Tuesday, December 6

clear ideas

A few days ago, Más Madrid presented a contingency plan to respond to the historical challenges that arise in the city. Although the urban agenda remains what it was -pollution, mobility, inequality, cleanliness, security, urban planning and cultural heritage, access to housing…- it has been reframed in the triple crisis we are experiencing: the post-pandemic, the global reconfiguration stemming from Putin’s war, and climate breakdown. Three elements that interact with each other in the form of inflation, energy crisis, lack of strategic infrastructure and obsolescence of architecture of the municipal administration.

In the past municipal plenary session, a minimum plan was presented, welcomed by the Martínez Almeida government with the self-indulgent condescension typical of its main lack: a backbone idea for the city. Without clear ideas of the goals we seek, any effort to get there is useless. If, in addition, we add to this a formal or informal alliance with the extreme right, which works to go back and even deny the objectives, such as the 2030 Agenda, the lack of focus is total, and hence the current government team hardly raises patches, a sample of what can be and is not.

In this context, our group proposed five lines of action: people, climate change, mobility, energy and management. The first, on measures for individuals, families and small businesses, which is aimed at helping the bulk of the population navigate these uncertain times, with a determined political will in the salary update negotiated between the different social and governmental actors. , as well as a real update of the support funds for especially vulnerable individuals and families, on whom the new paradigm will impact even more harshly. Also, within this heading, support for small businesses as a source of employment, but also as a way of maintaining a city that continues to be so. And lastly, IBI aid for vulnerable families, for young people and for the cultural sector.

Second, a battery of measures to combat and mitigate the effects of climate change. A network of climate shelters is necessary, to prepare the city for those extreme events to which we are already beginning to be accustomed, and also a real commitment to the reforestation of green areas (in which, in addition to announcing that trees are going to be planted, planted, and then watered, for example), but also from our rooftops, a project tested in other cities that has been very successful.

Third, measures to promote the transition to sustainable mobility that make it possible to abandon the car, which occupies 80% of urban space, as the central element of the city. If today we had that network of segregated bike lanes and a properly managed and equipped BiciMad, we would see the emergence that has occurred in other cities around us. In addition, it is necessary to promote a high-speed bus network that connects the city with an urban area that has been completely neglected for 15 years.

Fourth, we need energy saving and rationalization measures based on evidence and not on quips or political marketing. The commitment to solar energy, both in public buildings and its promotion in private ones, is an imperative of the times that, far from being a fad for the headlines, have come to stay. That is why we propose a Municipal Energy Agency for the City of Madrid, which mainstreams the efforts of an Administration whose architecture has become obsolete.

Which brings us to the last point, the management and architecture of the Administration, in two axes: on the one hand, decentralization, the approach of management to the districts, where we make a proposal that walks towards a radical change in the representation district, the “neighborhood mayors”; and, on the other, the mainstreaming of the central elements of the urban agenda in an environment that breaks with the tendency of our municipal administration towards district “confederalism” and that of the central government areas.

In his blindness, Almeida has dedicated the budget to “bodywork and paint” and to alienating public resources into private hands, wasting the budgetary opportunity offered by being exempt from budgetary stability rules, the manna from European Funds and the exponential increase in the State Compensation Funds. If it continues in the next term, a mortgage on the future of Madrid will be consolidated, from which it will be difficult for us to get out in the very near future.

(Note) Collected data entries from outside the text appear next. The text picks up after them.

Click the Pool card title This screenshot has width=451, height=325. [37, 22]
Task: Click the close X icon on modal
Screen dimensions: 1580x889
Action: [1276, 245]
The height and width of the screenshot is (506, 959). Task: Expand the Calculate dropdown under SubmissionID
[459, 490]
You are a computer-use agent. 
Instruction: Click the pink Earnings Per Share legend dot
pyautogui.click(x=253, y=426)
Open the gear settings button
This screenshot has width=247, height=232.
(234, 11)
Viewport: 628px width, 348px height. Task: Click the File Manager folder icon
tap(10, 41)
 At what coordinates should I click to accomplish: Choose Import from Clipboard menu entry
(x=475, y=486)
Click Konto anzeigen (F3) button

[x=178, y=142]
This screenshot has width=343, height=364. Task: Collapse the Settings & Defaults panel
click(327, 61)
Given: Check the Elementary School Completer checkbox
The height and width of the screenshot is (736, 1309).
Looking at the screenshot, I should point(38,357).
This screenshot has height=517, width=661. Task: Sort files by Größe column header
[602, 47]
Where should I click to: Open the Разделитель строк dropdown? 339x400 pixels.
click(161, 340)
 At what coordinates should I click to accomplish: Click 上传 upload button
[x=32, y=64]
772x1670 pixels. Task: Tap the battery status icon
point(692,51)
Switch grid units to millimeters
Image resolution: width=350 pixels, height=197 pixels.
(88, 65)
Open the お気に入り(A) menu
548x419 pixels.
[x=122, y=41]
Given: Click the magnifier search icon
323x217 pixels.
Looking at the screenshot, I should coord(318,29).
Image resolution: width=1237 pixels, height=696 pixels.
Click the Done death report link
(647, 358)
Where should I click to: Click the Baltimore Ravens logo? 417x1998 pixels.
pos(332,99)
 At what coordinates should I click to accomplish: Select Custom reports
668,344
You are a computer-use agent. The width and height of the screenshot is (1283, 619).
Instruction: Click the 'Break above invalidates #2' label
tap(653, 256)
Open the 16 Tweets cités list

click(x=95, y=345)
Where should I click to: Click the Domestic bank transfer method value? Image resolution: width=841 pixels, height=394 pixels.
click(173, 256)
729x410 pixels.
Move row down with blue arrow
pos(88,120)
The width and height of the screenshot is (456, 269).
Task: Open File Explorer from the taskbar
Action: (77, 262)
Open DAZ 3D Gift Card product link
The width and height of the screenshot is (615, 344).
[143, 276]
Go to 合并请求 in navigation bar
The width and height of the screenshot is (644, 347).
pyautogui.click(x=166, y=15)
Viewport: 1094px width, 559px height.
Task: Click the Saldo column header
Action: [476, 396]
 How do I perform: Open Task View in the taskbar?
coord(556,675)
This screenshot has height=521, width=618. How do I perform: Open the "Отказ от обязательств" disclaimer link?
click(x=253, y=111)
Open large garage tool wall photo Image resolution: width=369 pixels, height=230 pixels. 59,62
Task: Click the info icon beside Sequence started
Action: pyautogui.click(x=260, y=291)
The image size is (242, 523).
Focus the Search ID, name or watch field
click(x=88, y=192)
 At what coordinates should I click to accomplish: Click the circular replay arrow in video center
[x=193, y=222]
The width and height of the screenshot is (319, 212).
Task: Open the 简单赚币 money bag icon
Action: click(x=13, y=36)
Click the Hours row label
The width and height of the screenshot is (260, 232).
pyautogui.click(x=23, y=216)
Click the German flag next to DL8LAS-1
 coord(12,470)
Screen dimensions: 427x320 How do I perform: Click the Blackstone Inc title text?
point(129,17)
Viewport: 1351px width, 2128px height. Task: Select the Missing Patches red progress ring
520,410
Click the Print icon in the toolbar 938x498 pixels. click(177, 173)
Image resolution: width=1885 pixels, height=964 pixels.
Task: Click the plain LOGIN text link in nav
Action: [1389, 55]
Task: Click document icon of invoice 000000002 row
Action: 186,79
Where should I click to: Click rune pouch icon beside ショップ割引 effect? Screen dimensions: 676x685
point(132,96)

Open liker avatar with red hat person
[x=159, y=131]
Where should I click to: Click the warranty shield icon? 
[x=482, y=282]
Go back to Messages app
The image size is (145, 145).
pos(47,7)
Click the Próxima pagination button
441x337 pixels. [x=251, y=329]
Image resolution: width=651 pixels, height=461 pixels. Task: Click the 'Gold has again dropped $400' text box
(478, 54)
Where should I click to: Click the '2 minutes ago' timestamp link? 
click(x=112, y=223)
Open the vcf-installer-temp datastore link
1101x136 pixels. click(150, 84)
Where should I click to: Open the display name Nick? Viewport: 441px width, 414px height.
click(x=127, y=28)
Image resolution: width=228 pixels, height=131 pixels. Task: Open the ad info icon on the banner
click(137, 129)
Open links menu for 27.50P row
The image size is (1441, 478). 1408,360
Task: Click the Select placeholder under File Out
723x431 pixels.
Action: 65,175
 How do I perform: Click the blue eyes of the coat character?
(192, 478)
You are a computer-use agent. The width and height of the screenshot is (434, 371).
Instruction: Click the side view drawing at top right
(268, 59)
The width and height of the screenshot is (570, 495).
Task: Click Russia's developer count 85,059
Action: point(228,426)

On the other hand, the alternative that we present, mitigating these challenges and preparing the city for changes that have come to stay, with political will and the conviction that they can be resolved, provides a better quality of life for all the residents of Madrid. But it is that, in addition, it is a democratic obligation because, if not, we run the real risk that citizens end up thinking that politics is worthless, and that it will happen to us like our neighbor Italy.